▸ **Assignment**
Extract from the mortgage forbearance text below everything from "Under the government’s" down to "to extend that.", copied word for word.

Suddenly out of work or making due with reduced paychecks, an estimated 4.1 million Americans have sought forbearance on their mortgage, according to data released Monday by the Mortgage Bankers Association. That’s a staggering number, and experts anticipate more homeowners will seek this protection as the economic impact of the coronavirus wears on.
A forbearance hits the pause button on mortgage payments. As part of its massive economic rescue package for the economy, Congress made it easier for homeowners to enter a forbearance plan and regain their financial footing.
Still, there are considerations for homeowners. Eventually the money must be paid, and homeowners with federally back loans have some advantages over those with private mortgages.
Here’s what they should know:
If you feel forbearance is your best option, you need to know which company services your loan and which company owns it. They’re not always one and the same.
The servicer is the company you make your payment to and get monthly statements from. You can typically find information on forbearance at the servicer’s website and can start the process there. If necessary, you can look up your servicer by searching the Mortgage Electronic Registration Systems website.
Who owns the loan plays a role in what relief options are available to you.
About 70 percent of all mortgages are federally backed, according to the Urban Institute. That includes loans through the US Department of Agriculture, Federal Housing Authority, the Veteran’s Administration, as well as those held by organizations such as Fannie Mae and Freddie Mac. The remainder have mortgages held by banks or other private investors.
You can often find this information online, on your statement, or by calling your servicer, which must provide you the information they have on file.
The Consumer Financial Protection Bureau has useful tips on its website determining who owns your loan and seeking forbearance. Fannie Mae and Freddie Mac also have their own lookup tools to determine whether they back your loan.
Forbearance allows homeowners to suspend mortgage payments for a designated period of time. The payments aren’t forgiven; they must be repaid later. Some servicers may also offer a reduced payment during this period instead.
Under the government’s economic rescue law, people who have a federally backed mortgage and are facing financial hardship due to the pandemic are given the right to a forbearance for up to one year. An individual can request a 180-day forbearance, but that can be renewed. Andrea Bopp Stark, an attorney at the National Consumer Law Center, says many borrowers are being put into 90-day forbearance, but they have a right to extend that.

▸ **Data under study**
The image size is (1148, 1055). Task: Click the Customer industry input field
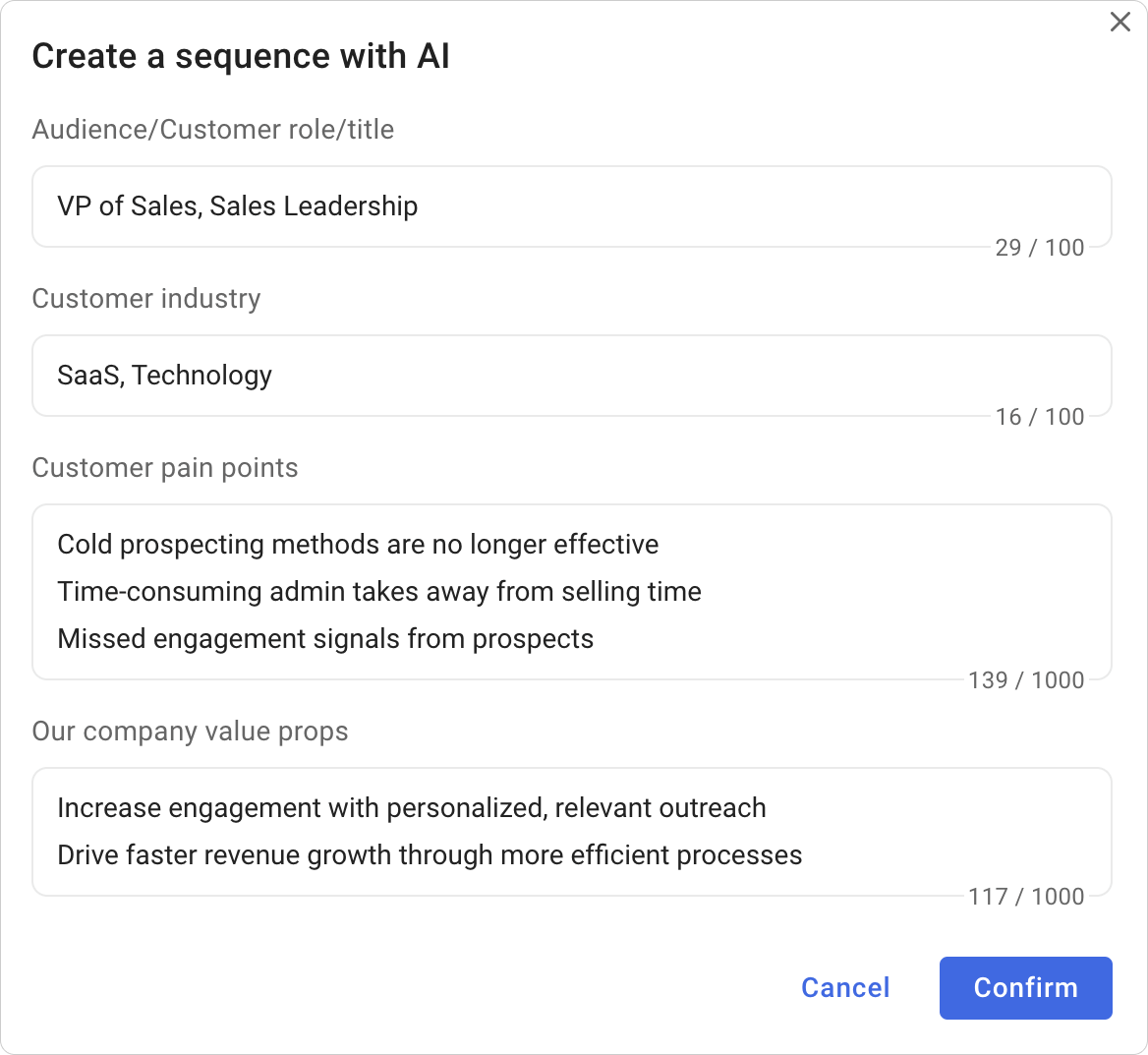click(570, 376)
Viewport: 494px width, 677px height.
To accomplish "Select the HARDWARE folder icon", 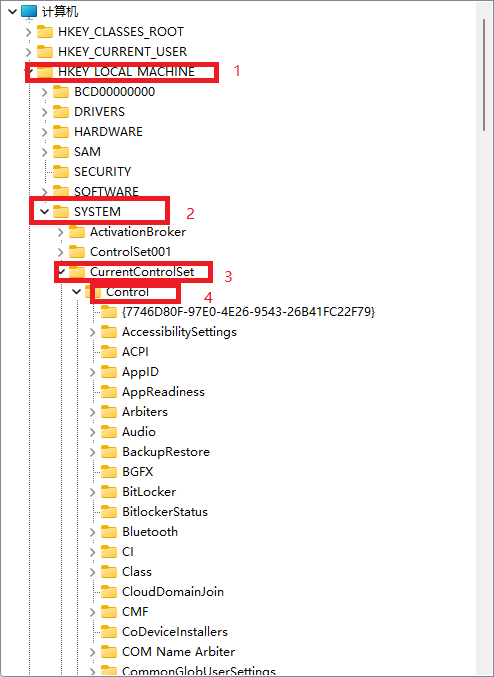I will [61, 132].
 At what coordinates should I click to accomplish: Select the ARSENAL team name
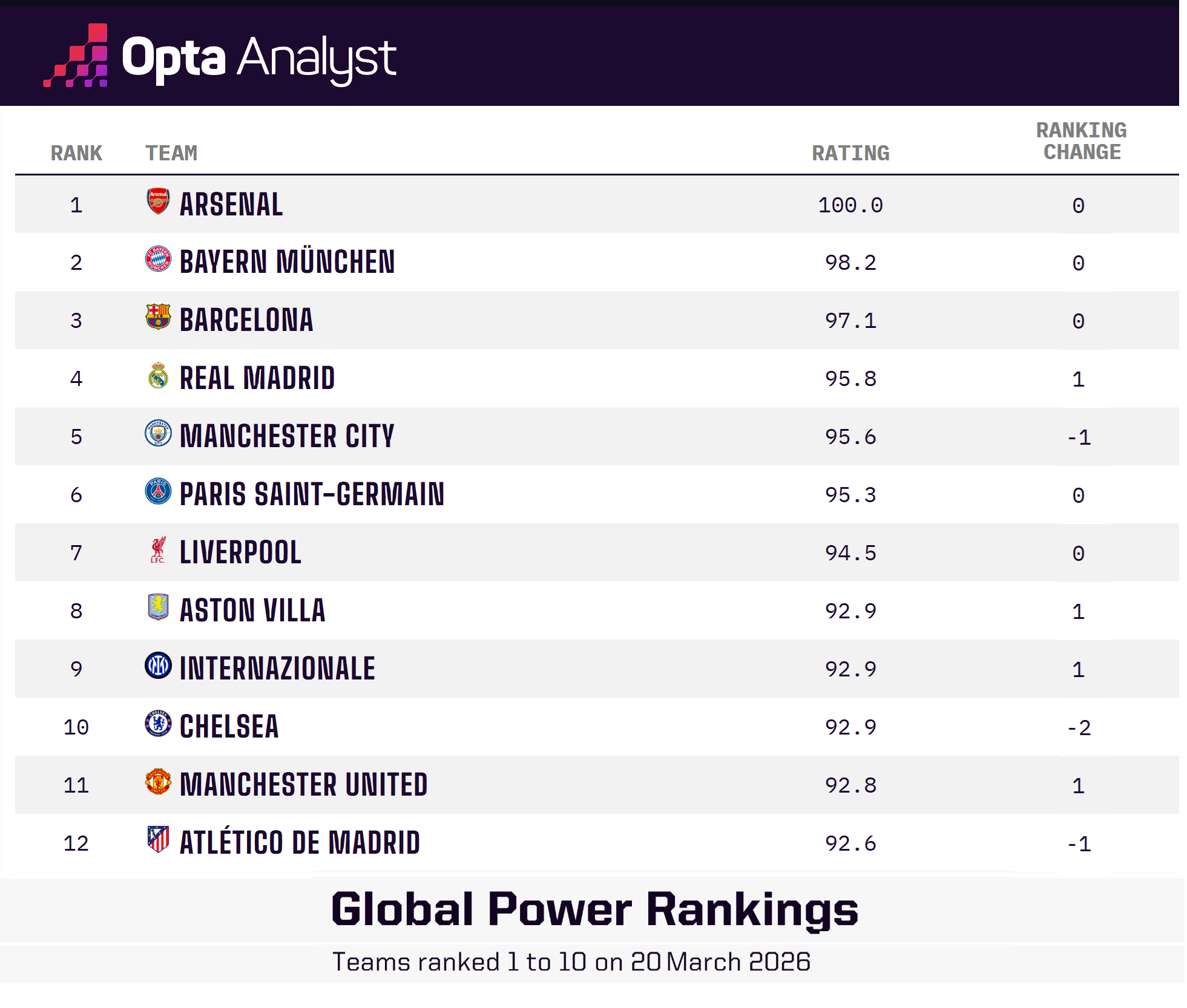tap(231, 205)
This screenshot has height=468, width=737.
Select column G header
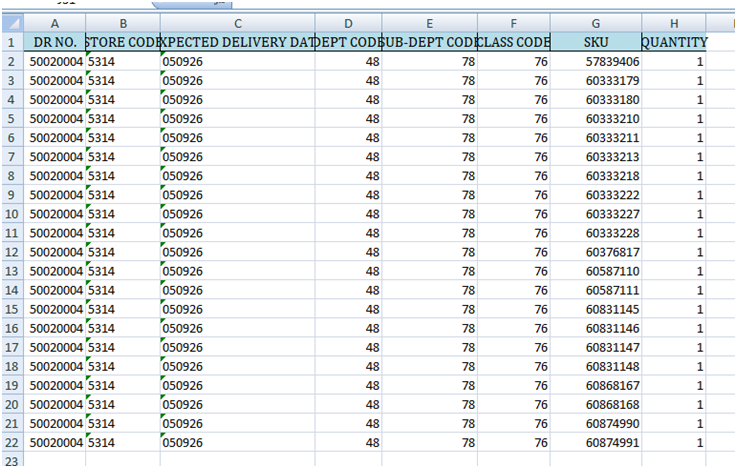click(x=595, y=23)
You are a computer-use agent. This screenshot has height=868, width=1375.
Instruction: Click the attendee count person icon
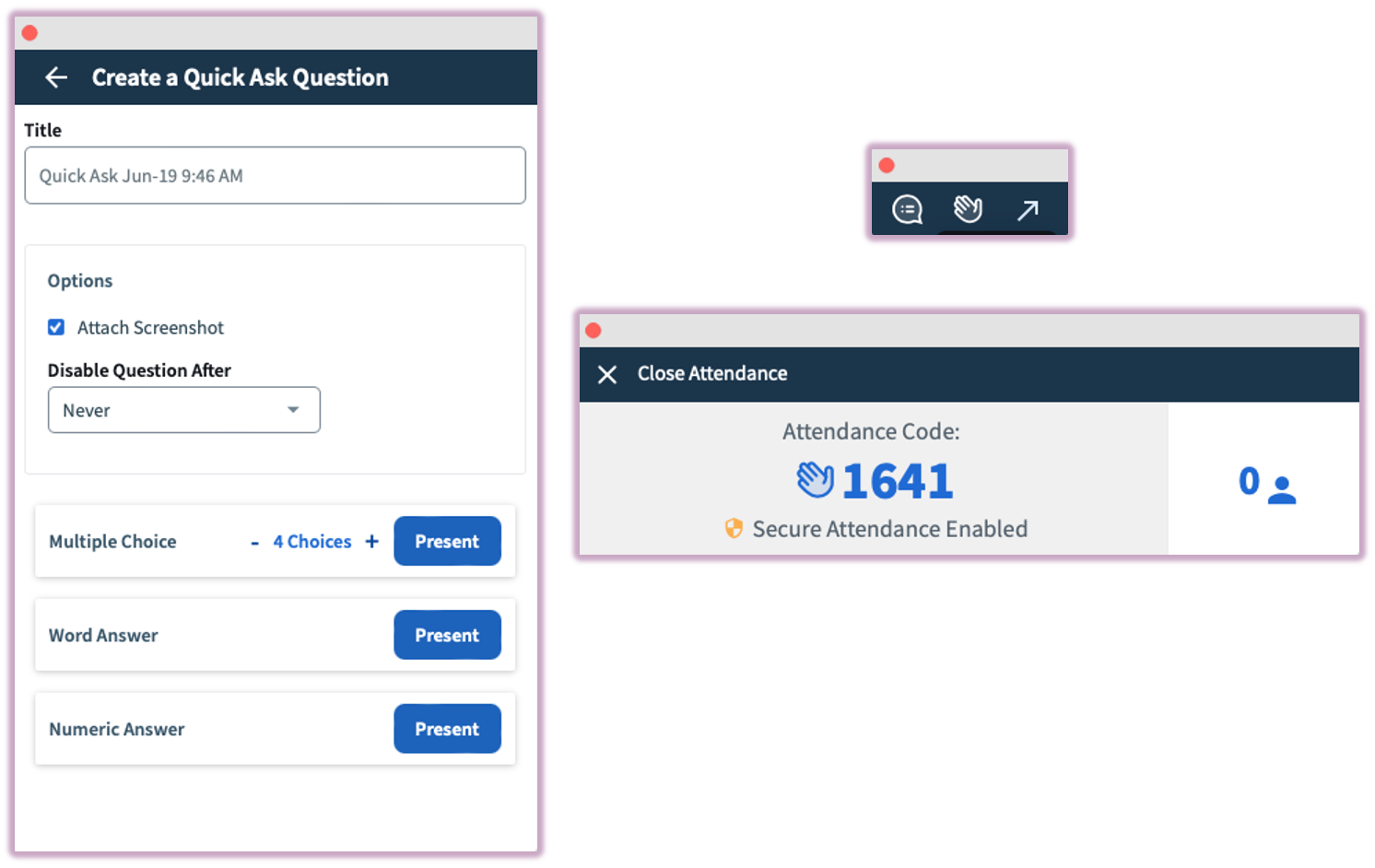point(1281,489)
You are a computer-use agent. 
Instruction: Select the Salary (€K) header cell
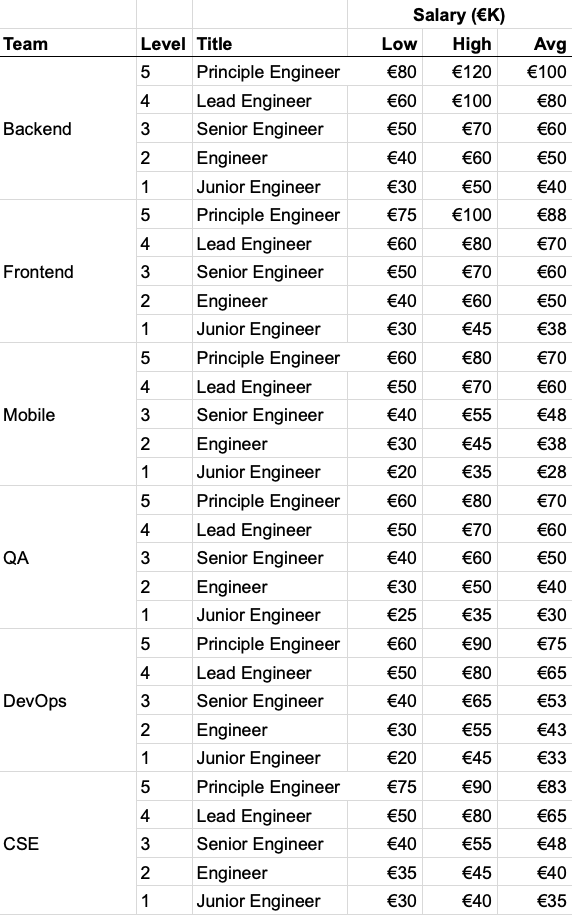click(459, 15)
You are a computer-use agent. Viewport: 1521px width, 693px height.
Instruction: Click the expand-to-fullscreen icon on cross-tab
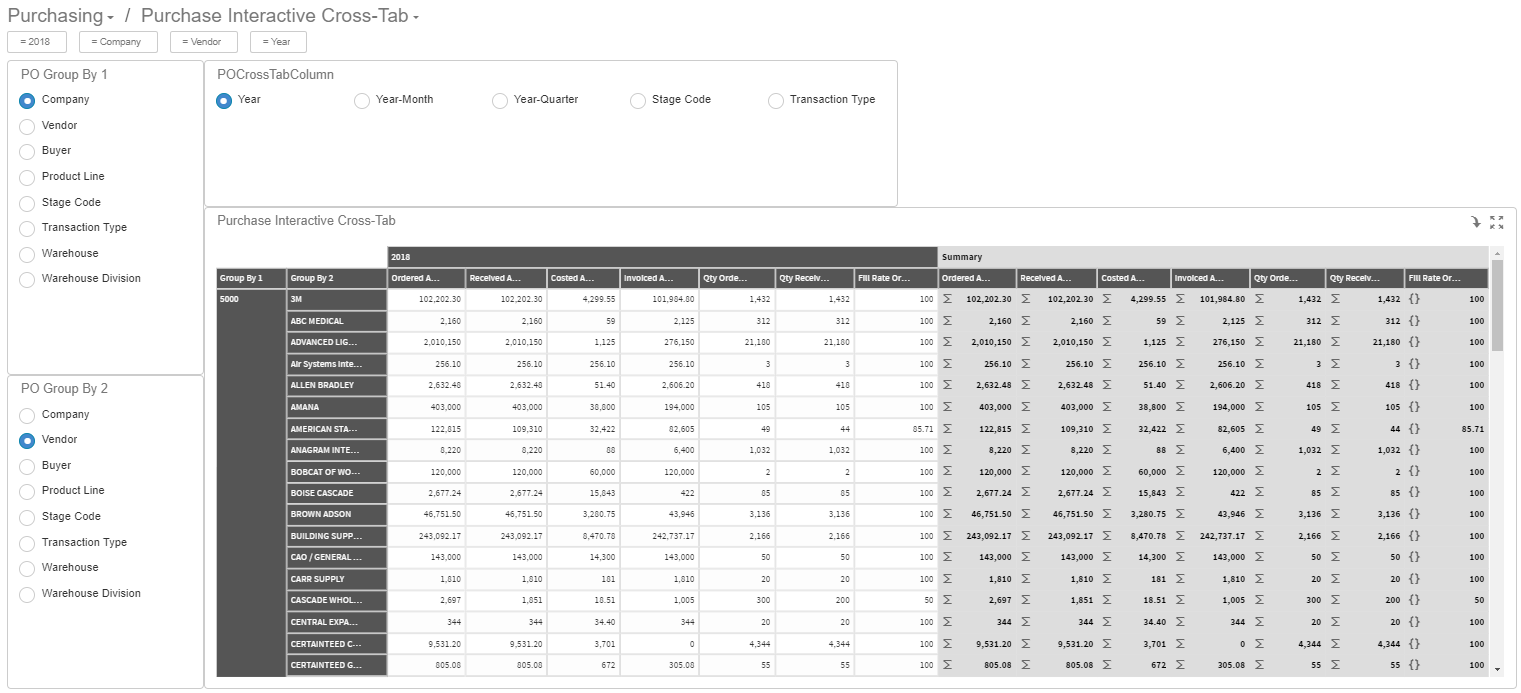pos(1496,222)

▸ **Solution to the problem**
Under the government’s economic rescue law, people who have a federally backed mortgage and are facing financial hardship due to the pandemic are given the right to a forbearance for up to one year. An individual can request a 180-day forbearance, but that can be renewed. Andrea Bopp Stark, an attorney at the National Consumer Law Center, says many borrowers are being put into 90-day forbearance, but they have a right to extend that.